===== Kutipan Dokumen

REPUBLIKA.CO.ID, Oleh Mas Alamil Huda
Pesantren menjadi salah satu titik rawan penyebaran Covid-19. Presiden Joko Widodo (Jokowi) di awal-awal pandemi melanda Indonesia, telah mewanti-wanti penyelenggara pendidikan berbasis asrama, seperti pesantren, agar secara ketat menjalankan protokol kesehatan (prokes).
Jika satu orang saja terinfeksi Covid-19, maka dengan sangat mudah virus akan menular. Sebabnya jelas, yakni interaksi di antara mereka pasti sangat erat dan intens sehingga memudahkan virus menyebar dari satu orang ke lain orang. Terlebih, usia santri yang masih remaja membuat sebagian besar di antara mereka tak bergejala (OTG) ketika terpapar virus. Sebagian di antara mereka pun sembuh. Tetapi, ketika virus menular ke warga pesantren yang berusia lanjut, dampaknya bias fatal.

==========
===== Data yang Diberikan

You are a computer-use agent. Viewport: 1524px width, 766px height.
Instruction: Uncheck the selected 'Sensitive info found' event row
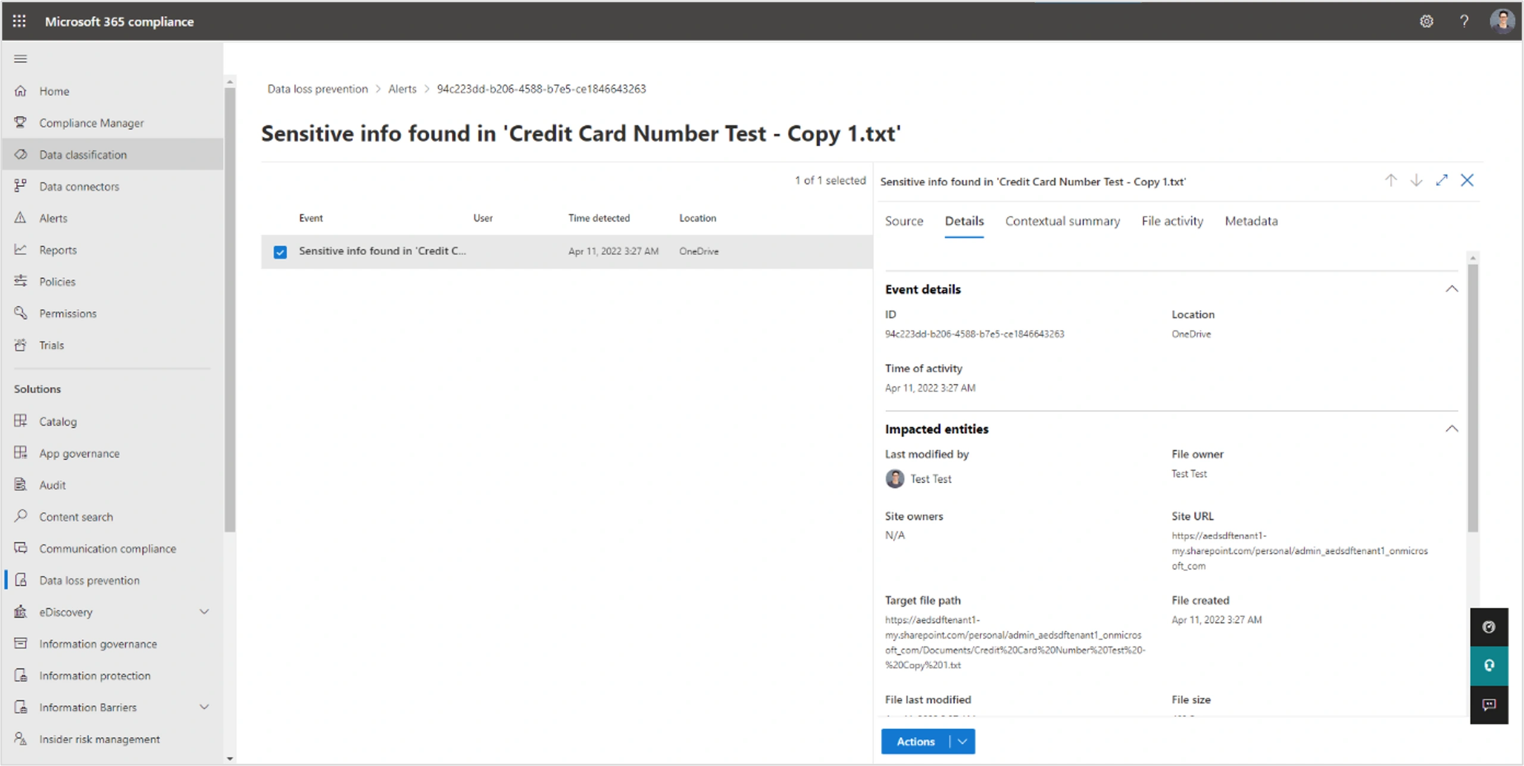pos(280,252)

==========

▶ **Petunjuk Latihan**
Tuliskan lanjutan artikel tentang penyebaran Covid-19 di pesantren, dimulai setelah kalimat terakhirnya. Data di atas tidak diperlukan untuk mengerjakan latihan ini.

▶ **Jawaban Latihan**
Faktanya memang demikian. Data dari pusat asosiasi pesantren NU atau Rabithah Ma’ahid Islamiyah Nahdlatul Ulama (RMI NU) menunjukkan banyaknya ulama yang meninggal sejak pandemi Covid-19 melanda Indonesia, khususnya mereka yang berusia lanjut.
Dalam catatan terakhir RMI NU, sebanyak 333 kiai dan ulama NU meninggal dunia terhitung sejak kasus pertama Covid-19 diumumkan pada Maret 2020. Jumlah itu terdiri dari 286 ulama laki-laki dan 47 ulama perempuan.
Meski RMI mengaku tidak bisa memastikan semuanya meninggal karena Covid-19, setidaknya jumlah itu yang terdata oleh RMI. Ketua Umum RMI NU KH Abdul Ghaffar Rozin meyakini masih ada ulama atau kiai yang meninggal selama masa pandemi namun tidak terdata oleh RMI. Dengan kata lain, jumlah sebenarnya lebih banyak.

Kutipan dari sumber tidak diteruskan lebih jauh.